= Ratanada =

Ratanada (Hindi:रातानाडा) (often spelled unofficially as 'Ratnada') is a well-known central locality as well as residential area in Jodhpur city of State of Rajasthan in India. It is primarily known as “Ratanada” because of the historic Ratanada Palace located there. It is an area situated in the Jodhpur Vidhan Sabha Constituency and Jodhpur Lok Sabha Constituency. The current MLA from Jodhpur city constituency is Atul Bhansali (BJP), whereas the Member of Parliament is Gajendra Singh Shekhawat from BJP.

== History ==
Ratanada is known by this name today because of the iconic Ratanada Palace built there by Maharaja Jaswant Singh II in the 1890s. The locality took its identity from this grand royal structure and the area around it. The construction of this grand palace began in 1891–92, and the third floor was completed around 1896–97. It was designed and supervised by architect W. Holmes. The palace was part of a larger plan to develop the area as a new or expanded state capital zone, with extensive grounds including a racecourse and other facilities. It later hosted important events.
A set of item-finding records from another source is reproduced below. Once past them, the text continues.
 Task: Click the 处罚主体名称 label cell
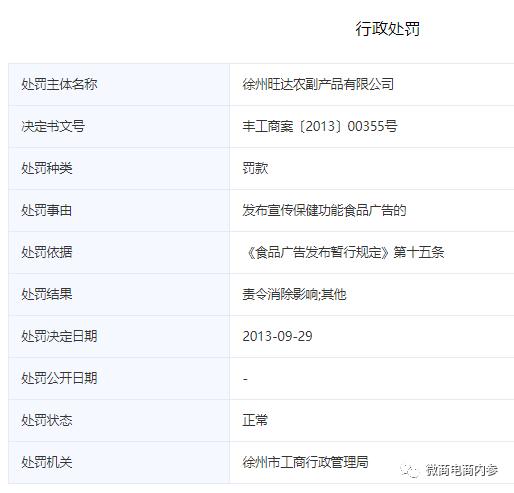coord(119,84)
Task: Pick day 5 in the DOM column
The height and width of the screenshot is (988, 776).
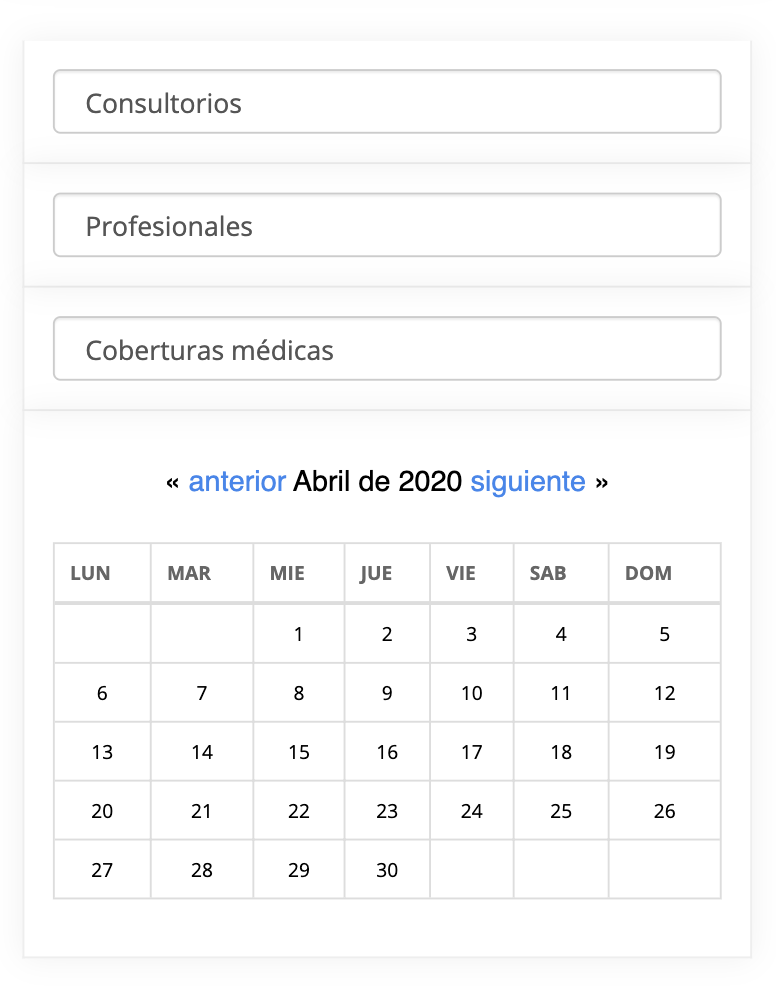Action: click(665, 634)
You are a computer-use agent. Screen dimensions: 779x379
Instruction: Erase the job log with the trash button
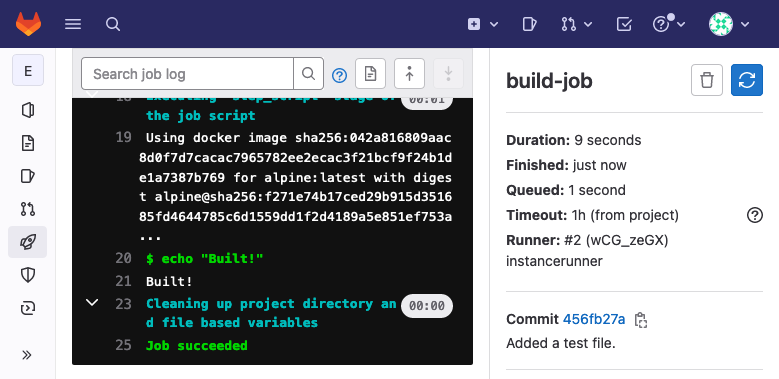point(706,80)
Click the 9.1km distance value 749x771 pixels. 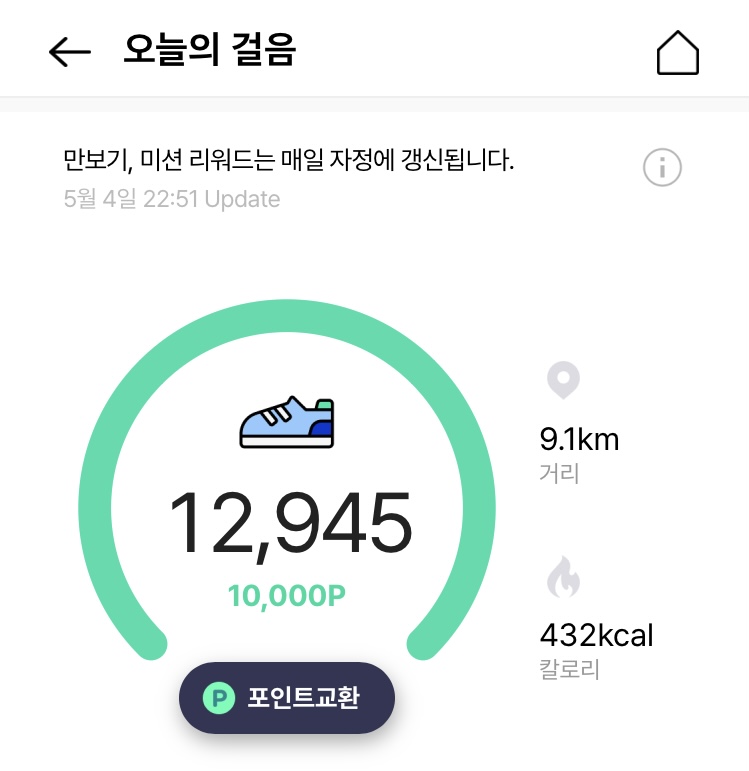coord(579,439)
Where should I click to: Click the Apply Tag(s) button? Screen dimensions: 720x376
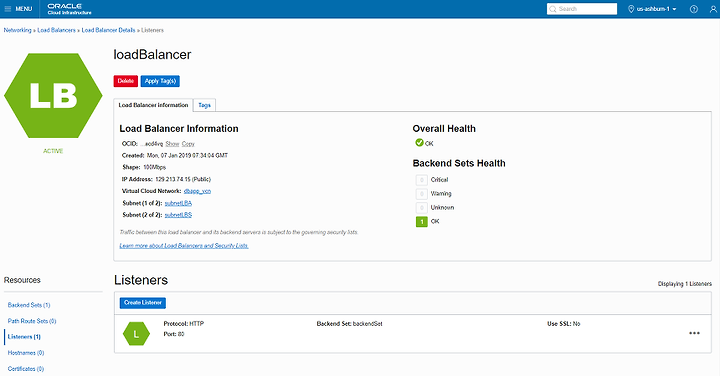point(160,81)
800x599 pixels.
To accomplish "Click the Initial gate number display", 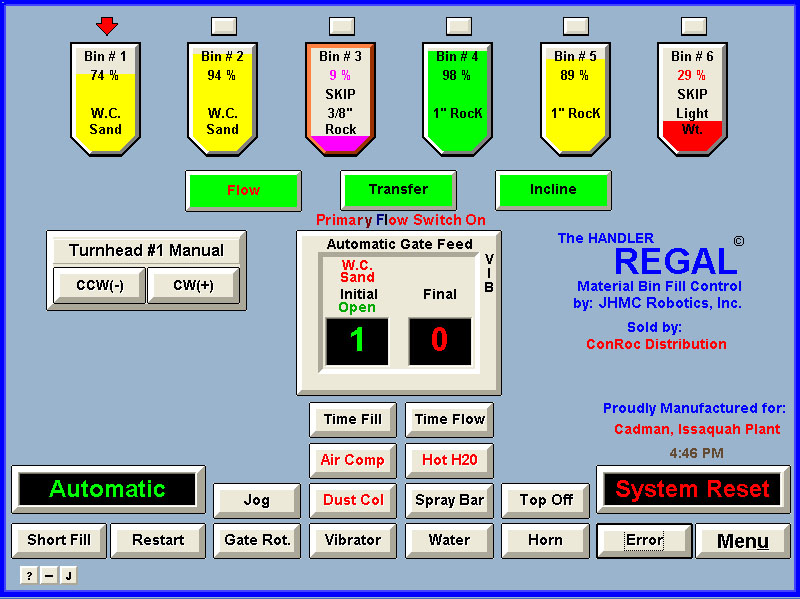I will (x=357, y=341).
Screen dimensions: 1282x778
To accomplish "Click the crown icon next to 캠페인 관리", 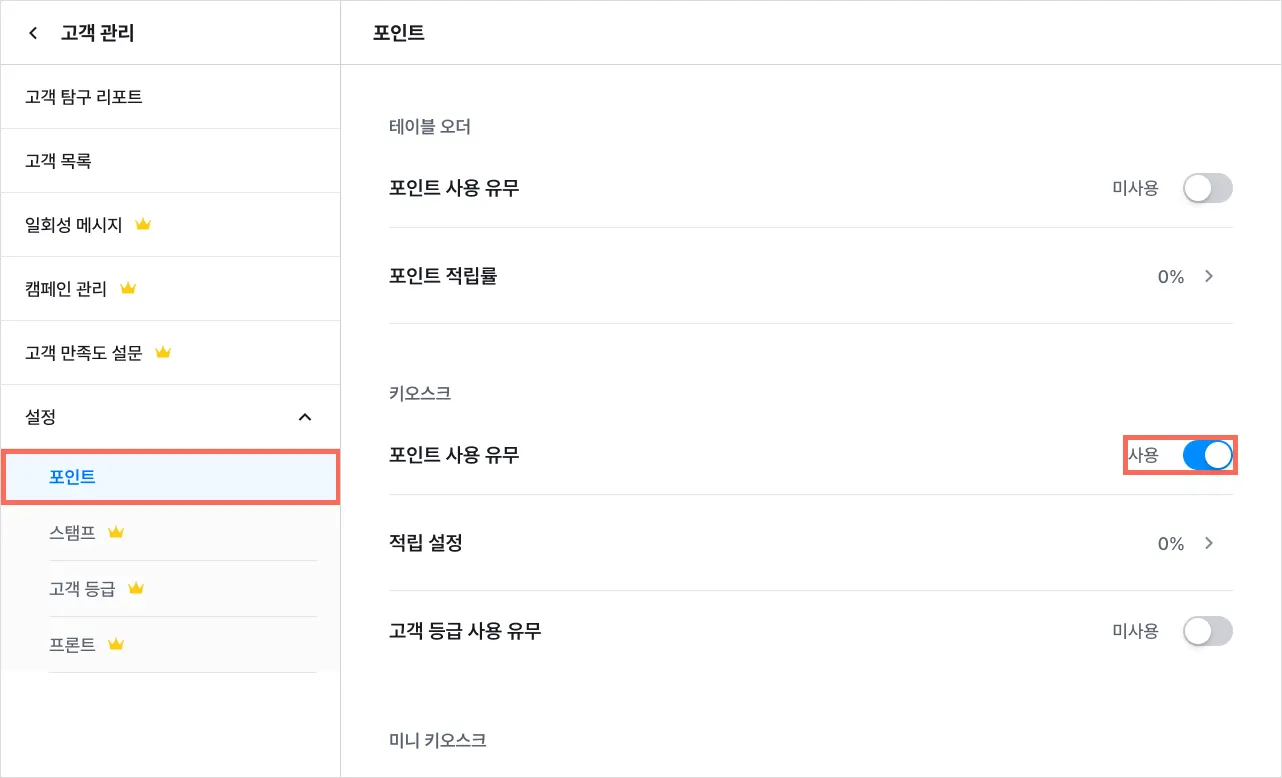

After the much grander Umaid Bhawan Palace was built, Ratanada Palace lost its prominence. Post-independence, it was taken over by the government and now houses a Defence Research and Development Organisation (DRDO) laboratory.

== Administration ==

- Vidhansabha Constituency (Rajasthan State Legislative Assembly) = Jodhpur City (जोधपुर शहर)
- Lok Sabha Constituency = Jodhpur
- Police Station = Ratanada, comes under the police district jurisdiction of Deputy Commissioner of Police (DCP) - Jodhpur (East) under the Jodhpur Police Commissionerate area.

== Famous Places ==

- Ratanada Ganesh Temple
- Ratan Vilas, Heritage Hotel
- Ratanada Palace
- Central Jail, Jodhpur
- Shree Krishna Mandir
- Shree Siddh Nageshwar Mahadev Mandir (Shiv Temple)
- Various Heritage & Boutique Hotels
- High Court Colony - Upscale residential colony

The biggest advantage of the area is its location. The area is centrally located with excellent connectivity - domestic airport, railway station and central bus stand. One can easily reach Mehrangarh Fort, Umaid Bhawan Palace, and Jaswant Thada within 10–15 minutes by road.

== Famous People ==

- Ashwini Vaishnaw - Minister of Railways, Minister of Information and Broadcasting and Minister of Electronics and Information Technology in Government of India. (since 2024)
- Lt. Gen. Hanut Singh Jasol, Param Vir Chakra awardee. - Originally from Jasol, Balotra district.